■ Exercise directions ■
Exactly as written, transcribe each line of the listing.

== Segment start ==

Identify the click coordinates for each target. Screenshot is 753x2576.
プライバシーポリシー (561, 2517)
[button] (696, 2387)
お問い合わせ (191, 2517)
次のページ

== Segment end ==

■ Problem solution ■
Identify the click coordinates for each target. Screenshot is 753x2576.
プライバシーポリシー (561, 2517)
[button] (696, 2387)
お問い合わせ (191, 2517)
次のページ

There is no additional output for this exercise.